Le visage de l’avenir reste sombre
L’économiste Nouriel Roubini — qui je vous rappelle avait été l’un des premiers à prédire la crise — distille un message certes moins pessimiste qu’il y a quelques mois mais toujours teinté de noir. Selon lui, le scénario d’une reprise en "W" apparaît le plus crédible et il prédit que le point bas en termes économiques sera atteint dans les économies développées au second semestre. Cela étant, "toute une série de raisons font que les économies avancées risquent d’enregistrer une croissance anémique, bien en dessous des niveaux historiques, pendant encore deux ans au moins".

Et pour cet économiste, la première raison qui est "susceptible de créer un ralentissement de longue haleine : les ménages ont besoin de diminuer l’effet de levier et d’épargner davantage, ce qui provoquera une contraction à long terme de la consommation".

Ensuite, le système financier — banques et institutions non bancaires — reste "dans un état grave". Pour s’en persuader, il suffit de se référer aux récentes annonces faites par Natixis qui va placer ses actifs toxiques estimés à 33 milliards d’euros dans une bad bank.

Autre phénomène qui pourrait limiter la recovery de l’économie, "le crédit, dont la croissance manque de solidité, ne pourra alimenter ni la consommation ni l’investissement".

"Troisième raison, les stocks excessifs constitués par les entreprises auront un impact négatif sur les profits, si la croissance reste anémique et si les poussées déflationnistes persistent.

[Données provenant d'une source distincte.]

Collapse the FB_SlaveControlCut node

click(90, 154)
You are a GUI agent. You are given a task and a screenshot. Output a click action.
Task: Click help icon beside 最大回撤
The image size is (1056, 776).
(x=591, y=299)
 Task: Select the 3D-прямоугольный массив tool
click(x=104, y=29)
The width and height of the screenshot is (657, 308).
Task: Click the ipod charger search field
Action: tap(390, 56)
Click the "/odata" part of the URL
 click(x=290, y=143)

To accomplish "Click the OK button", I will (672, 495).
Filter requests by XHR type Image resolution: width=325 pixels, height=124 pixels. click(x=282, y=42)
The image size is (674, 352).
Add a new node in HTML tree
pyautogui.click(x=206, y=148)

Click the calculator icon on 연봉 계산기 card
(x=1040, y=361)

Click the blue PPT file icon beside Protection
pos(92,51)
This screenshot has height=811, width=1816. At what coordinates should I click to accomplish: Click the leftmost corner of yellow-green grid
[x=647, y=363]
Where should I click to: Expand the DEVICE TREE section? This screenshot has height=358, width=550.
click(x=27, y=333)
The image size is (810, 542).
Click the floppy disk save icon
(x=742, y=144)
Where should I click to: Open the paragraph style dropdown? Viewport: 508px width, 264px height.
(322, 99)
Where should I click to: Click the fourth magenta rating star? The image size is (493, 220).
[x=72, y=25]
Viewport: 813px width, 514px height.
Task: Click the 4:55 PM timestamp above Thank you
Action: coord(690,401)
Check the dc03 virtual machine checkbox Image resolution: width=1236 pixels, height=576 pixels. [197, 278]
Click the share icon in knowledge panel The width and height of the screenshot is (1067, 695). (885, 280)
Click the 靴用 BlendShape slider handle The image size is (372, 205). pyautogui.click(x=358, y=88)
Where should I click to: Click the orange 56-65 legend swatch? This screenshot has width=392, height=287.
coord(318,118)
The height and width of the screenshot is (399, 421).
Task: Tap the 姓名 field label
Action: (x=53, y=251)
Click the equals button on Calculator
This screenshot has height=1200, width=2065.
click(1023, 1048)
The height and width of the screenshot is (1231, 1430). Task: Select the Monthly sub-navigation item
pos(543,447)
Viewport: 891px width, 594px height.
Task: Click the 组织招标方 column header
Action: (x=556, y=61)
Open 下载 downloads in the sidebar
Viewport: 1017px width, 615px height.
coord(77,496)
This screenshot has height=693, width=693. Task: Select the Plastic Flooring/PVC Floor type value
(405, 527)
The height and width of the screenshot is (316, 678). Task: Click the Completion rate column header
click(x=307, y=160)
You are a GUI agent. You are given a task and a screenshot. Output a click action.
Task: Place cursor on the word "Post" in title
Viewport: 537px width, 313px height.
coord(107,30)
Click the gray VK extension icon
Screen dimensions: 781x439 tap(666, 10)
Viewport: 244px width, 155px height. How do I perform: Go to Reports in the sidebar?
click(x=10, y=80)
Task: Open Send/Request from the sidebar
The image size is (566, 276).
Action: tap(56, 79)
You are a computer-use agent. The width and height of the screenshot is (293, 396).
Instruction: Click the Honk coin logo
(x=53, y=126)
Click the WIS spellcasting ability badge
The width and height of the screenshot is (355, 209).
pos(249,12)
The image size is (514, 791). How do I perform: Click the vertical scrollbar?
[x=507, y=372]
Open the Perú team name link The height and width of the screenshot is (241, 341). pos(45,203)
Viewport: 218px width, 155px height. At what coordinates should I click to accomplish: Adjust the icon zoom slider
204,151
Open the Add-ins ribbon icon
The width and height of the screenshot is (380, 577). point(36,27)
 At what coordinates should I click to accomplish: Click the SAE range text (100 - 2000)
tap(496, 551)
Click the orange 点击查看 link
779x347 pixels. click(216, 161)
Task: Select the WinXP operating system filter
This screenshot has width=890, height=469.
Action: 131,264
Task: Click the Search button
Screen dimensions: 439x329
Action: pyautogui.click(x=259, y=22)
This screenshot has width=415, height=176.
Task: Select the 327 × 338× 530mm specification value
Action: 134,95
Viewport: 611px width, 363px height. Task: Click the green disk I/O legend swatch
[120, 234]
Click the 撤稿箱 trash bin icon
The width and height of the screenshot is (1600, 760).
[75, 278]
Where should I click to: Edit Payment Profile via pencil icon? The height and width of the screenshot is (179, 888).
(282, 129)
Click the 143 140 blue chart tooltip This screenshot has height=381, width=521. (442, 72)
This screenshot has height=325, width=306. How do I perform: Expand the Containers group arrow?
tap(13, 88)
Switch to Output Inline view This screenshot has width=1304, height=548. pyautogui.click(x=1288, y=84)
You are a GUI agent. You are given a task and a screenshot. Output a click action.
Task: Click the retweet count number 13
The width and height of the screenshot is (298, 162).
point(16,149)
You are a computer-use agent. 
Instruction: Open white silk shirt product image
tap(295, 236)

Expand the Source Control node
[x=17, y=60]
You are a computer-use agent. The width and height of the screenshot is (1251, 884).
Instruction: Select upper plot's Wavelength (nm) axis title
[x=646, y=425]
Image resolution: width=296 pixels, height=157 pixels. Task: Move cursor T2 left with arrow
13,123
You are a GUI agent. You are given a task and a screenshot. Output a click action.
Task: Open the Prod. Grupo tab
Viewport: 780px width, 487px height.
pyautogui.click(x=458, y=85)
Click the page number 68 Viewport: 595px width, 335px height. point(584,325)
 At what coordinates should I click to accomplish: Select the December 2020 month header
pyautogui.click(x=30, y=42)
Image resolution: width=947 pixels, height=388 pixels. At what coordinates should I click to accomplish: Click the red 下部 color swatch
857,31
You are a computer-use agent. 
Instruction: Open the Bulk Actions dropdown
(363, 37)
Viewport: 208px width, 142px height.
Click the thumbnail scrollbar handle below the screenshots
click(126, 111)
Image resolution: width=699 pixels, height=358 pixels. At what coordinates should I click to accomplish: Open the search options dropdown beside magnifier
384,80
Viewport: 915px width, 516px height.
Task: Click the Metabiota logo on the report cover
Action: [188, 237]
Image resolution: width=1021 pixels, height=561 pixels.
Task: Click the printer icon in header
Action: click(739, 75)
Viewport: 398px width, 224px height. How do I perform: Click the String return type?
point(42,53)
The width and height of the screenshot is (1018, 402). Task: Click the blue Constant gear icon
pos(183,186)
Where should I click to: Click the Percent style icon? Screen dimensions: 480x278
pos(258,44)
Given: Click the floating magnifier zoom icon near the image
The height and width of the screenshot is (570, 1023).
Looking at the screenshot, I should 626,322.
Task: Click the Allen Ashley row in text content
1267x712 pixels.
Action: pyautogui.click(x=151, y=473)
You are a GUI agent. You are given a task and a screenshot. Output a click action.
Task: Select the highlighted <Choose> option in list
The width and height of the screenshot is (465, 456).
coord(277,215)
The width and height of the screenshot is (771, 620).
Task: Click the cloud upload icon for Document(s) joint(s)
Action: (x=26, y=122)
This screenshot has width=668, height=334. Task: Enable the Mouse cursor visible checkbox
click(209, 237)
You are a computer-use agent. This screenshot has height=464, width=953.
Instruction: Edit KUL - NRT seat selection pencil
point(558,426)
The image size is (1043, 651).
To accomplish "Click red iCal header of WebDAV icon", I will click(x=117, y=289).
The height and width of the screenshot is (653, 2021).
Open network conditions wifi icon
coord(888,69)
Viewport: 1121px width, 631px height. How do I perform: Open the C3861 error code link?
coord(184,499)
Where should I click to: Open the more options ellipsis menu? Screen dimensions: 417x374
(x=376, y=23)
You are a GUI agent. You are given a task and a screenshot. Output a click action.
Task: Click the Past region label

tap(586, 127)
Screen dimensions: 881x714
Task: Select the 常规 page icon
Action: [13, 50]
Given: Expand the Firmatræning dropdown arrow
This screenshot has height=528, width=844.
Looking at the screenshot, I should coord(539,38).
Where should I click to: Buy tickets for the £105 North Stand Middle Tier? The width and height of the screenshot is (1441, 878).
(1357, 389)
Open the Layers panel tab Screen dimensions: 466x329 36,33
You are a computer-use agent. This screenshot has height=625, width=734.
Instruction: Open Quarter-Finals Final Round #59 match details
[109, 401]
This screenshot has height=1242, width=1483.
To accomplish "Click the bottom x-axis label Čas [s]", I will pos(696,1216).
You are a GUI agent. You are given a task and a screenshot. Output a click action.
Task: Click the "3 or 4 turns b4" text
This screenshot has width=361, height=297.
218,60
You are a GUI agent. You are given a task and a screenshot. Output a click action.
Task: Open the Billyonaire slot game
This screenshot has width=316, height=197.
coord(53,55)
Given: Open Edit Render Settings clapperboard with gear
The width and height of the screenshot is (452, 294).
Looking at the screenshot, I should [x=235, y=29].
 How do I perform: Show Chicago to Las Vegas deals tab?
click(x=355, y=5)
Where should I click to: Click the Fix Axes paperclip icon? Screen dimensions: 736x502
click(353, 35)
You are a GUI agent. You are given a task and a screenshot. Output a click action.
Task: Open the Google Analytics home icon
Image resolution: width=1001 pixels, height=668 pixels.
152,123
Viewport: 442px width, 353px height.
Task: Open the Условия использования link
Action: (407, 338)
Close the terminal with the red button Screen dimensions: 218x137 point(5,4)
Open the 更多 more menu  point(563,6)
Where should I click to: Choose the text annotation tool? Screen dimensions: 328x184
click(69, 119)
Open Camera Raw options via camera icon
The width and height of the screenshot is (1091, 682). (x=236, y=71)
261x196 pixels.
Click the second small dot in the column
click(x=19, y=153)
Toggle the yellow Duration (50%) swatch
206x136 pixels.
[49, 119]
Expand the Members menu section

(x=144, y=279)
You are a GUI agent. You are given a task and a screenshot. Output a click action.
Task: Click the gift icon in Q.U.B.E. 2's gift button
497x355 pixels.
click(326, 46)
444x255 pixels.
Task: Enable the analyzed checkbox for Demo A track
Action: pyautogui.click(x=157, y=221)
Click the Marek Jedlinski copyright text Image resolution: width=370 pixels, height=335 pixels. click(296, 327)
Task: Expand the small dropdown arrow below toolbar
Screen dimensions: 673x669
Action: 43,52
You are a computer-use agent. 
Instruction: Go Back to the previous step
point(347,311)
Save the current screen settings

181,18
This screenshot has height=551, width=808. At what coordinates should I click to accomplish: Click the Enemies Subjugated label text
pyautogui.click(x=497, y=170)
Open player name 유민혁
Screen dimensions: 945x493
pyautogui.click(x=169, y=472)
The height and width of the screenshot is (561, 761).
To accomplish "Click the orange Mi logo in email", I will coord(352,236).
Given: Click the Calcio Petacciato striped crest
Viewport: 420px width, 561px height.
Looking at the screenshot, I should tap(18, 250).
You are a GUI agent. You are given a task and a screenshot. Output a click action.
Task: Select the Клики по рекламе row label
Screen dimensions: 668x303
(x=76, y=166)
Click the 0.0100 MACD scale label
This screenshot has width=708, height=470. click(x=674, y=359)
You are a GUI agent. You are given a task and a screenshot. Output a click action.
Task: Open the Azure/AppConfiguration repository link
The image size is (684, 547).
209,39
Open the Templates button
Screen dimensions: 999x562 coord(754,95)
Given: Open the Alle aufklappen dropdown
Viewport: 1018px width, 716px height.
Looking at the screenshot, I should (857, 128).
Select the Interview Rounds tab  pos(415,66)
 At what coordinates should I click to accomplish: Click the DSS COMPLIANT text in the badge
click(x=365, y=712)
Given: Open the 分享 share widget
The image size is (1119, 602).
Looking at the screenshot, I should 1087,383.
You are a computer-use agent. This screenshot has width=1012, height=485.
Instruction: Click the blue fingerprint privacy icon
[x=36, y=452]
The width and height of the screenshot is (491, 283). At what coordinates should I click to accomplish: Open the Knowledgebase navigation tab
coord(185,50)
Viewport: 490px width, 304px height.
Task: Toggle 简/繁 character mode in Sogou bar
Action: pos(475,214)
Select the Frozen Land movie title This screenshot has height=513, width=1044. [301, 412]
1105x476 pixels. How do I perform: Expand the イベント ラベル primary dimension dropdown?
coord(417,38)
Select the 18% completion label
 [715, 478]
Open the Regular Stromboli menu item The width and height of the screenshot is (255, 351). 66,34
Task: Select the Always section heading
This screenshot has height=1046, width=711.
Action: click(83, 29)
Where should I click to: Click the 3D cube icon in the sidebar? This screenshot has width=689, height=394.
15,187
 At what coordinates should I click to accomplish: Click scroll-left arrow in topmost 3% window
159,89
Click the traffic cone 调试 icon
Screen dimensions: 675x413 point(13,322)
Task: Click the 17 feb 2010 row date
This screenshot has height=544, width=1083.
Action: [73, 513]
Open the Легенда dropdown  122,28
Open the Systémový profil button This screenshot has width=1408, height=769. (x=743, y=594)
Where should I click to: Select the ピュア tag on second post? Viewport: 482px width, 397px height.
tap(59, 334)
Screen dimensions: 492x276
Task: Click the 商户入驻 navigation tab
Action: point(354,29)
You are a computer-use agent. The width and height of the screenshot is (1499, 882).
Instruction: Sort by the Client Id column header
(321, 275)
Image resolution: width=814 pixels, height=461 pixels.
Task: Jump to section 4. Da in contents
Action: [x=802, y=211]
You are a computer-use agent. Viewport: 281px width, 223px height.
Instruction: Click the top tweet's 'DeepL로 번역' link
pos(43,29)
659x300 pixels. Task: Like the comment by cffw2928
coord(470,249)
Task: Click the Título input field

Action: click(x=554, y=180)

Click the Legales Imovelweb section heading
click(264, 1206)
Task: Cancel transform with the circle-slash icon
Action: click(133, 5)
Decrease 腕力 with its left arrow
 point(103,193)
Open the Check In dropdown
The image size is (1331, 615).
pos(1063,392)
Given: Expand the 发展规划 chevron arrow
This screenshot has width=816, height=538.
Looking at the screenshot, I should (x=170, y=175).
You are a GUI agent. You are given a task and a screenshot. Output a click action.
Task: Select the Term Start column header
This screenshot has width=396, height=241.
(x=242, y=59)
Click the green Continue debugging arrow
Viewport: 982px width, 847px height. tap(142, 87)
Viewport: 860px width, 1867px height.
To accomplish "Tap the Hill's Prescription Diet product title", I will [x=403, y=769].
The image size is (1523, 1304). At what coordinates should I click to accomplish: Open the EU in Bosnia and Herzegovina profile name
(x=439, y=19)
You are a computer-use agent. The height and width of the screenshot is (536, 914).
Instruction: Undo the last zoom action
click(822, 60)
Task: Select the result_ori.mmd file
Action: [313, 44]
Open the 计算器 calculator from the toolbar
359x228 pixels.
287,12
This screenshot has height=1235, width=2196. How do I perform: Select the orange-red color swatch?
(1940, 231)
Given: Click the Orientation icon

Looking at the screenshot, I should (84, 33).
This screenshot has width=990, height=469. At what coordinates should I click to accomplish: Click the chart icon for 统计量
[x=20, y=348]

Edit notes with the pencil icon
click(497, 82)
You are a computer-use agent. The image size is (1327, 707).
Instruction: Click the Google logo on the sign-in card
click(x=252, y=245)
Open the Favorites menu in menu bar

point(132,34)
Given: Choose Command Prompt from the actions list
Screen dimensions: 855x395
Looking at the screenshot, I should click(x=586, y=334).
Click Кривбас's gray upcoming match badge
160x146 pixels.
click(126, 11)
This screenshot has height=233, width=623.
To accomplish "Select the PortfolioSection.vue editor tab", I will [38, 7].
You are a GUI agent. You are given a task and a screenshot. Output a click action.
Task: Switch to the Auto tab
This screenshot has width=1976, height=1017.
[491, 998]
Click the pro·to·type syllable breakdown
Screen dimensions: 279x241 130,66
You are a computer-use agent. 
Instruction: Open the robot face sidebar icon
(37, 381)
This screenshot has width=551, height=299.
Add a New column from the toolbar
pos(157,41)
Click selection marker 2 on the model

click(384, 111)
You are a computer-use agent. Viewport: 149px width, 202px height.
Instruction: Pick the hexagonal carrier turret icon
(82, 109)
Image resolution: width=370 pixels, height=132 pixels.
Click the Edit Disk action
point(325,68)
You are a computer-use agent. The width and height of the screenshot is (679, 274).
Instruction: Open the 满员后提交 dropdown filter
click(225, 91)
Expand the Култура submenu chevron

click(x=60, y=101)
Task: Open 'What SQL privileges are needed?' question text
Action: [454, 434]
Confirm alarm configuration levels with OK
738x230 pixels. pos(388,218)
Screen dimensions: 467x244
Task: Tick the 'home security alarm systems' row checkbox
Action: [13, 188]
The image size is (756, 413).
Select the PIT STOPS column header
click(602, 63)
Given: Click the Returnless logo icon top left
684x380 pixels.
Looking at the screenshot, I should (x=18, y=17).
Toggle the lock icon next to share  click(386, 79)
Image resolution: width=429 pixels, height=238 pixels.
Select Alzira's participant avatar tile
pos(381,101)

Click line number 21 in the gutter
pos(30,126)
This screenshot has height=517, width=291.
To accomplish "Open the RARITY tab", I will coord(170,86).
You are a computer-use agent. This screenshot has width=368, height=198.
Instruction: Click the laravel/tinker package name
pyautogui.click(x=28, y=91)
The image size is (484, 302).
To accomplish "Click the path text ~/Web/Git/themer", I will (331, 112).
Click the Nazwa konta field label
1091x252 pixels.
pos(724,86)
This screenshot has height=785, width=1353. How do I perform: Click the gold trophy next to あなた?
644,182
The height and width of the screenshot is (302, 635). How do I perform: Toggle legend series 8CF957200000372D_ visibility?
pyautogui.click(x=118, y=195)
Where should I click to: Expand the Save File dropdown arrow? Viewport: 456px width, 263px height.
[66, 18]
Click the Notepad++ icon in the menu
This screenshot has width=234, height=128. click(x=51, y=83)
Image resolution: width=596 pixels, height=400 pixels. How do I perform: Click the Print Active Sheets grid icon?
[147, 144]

Résultat, elles sont loin d’accroître leurs dépenses d’investissement", souligne encore cet économiste.

Last but not least, "les coups de levier qu’a donné le secteur public, par le biais d’énormes déficits budgétaires et d’un endettement permissif, menacent d’inhiber l’investissement privé. Les effets de ces mesures d’incitation se dissiperont d’ici le début de l’an prochain, et le secteur privé devra consentir de plus gros efforts pour soutenir la croissance".

Et Roubini de conclure son analyse : "l’amélioration de l’économie réelle n’est probablement pas mûre pour les rebonds des marchés — bourse, matières premières et crédit — qui ont eu lieu dernièrement. Si tel est le cas, une correction ne devrait pas tarder".

Si le pire est passé, nous sommes loin d’être sortis du tunnel comme semblent le penser les marchés actions mondiaux et ceux qui en vivent, à savoir les banques d’affaires.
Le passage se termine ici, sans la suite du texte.